RIVERSIDE SOUTH PLANNING CORPORATION, APPELLANT,
v.
CRP/EXTELL RIVERSIDE, L.P., ET AL., RESPONDENTS.



The opinion of the court was delivered by: Graffeo, J.

This opinion is uncorrected and subject to revision before publication in the New York Reports.

In this breach of contract case, we are asked to determine the scope of a sunset clause that appears in a 1993 Letter Agreement relating to the development of a parcel of real property. Because we agree with the Appellate Division that, under the provision in question, the obligations in the agreement ceased in 2003 -- two years before defendant purchased the property -- we affirm the judgment dismissing plaintiff's claim.

In 1984, Penn Yards Associates, a partnership controlled by Donald Trump, purchased the Penn Central Railroad Yards -- a 76-acre parcel located on the West Side of Manhattan known as Riverside South. Trump floated two proposed development plans in the late 1980s that were opposed by civic groups. Eventually forging an alliance with six of the organizations that had opposed those plans, in 1991 Trump entered into a Memorandum of Understanding with these groups regarding a new Development Plan. The new plan focused on environmental sustainability and design criteria, specified the number, size and permissible uses of the buildings to be erected and reserved space for art studios, parks and other open spaces. With Trump's assistance, plaintiff Riverside South Planning Corporation (RSPC) was formed, an entity comprised of representatives of each of the six groups, along with Trump and a named President.

Thereafter, Trump and the RSPC worked together to obtain support from government officials for the Development Plan and, in 1992, formal approval was obtained from the City of New York. Penn Yards recorded a 284-page Restrictive Declaration with the New York City Register memorializing that approval. Having been recorded in the chain of title, the declaration imposed numerous restrictions on the owner that would run with the land and bind any developer as well as any successors or assignees.*fn1

On March 31, 1993, Donald Trump entered into a four-page Letter Agreement with the RSPC to "confirm our arrangement to continue working together." After identifying some issues that remained outstanding, Trump agreed that, if he used "Special Permits," he would develop the property in substantial conformity to "design guidelines"*fn2 and would not apply for any major modifications or rezonings (with specified exceptions) without the approval of a majority of the members of the RSPC. Trump further agreed to work with the RSPC to oversee the design and construction of the parks and open space in conformity with approved Park Drawings and Park Specifications and to delegate his future park maintenance obligations to an independent Park Maintenance Entity (subject to certain conditions). In exchange, the RSPC consented to continue its support of the project and to take whatever actions necessary to secure government permits and facilitate development. The contract also contained additional provisions addressing funding for the RSPC and the potential for future dissolution of the planning corporation.

--- DATA LINES ---
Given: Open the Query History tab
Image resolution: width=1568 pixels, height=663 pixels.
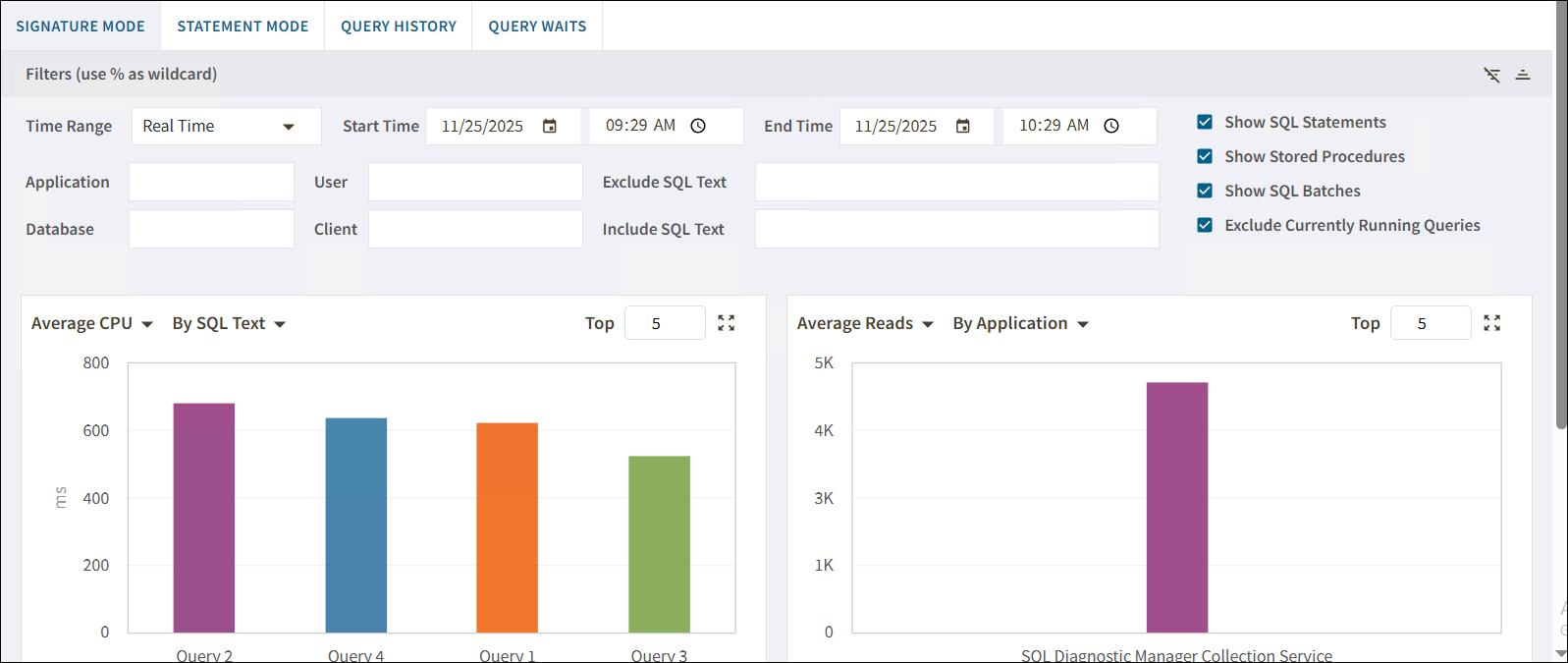Looking at the screenshot, I should (x=399, y=27).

--- TO-DO LIST ---
**a)** Restate word for word the part of the court opinion starting with "In this breach" and going on through "dismissing plaintiff's claim.".
**b)** According to the court opinion, on what date did Donald Trump enter into the Letter Agreement with the RSPC?
The data is separate from the court opinion.

--- RESPONSES PER TASK ---
**a)**
In this breach of contract case, we are asked to determine the scope of a sunset clause that appears in a 1993 Letter Agreement relating to the development of a parcel of real property. Because we agree with the Appellate Division that, under the provision in question, the obligations in the agreement ceased in 2003 -- two years before defendant purchased the property -- we affirm the judgment dismissing plaintiff's claim.

**b)** March 31, 1993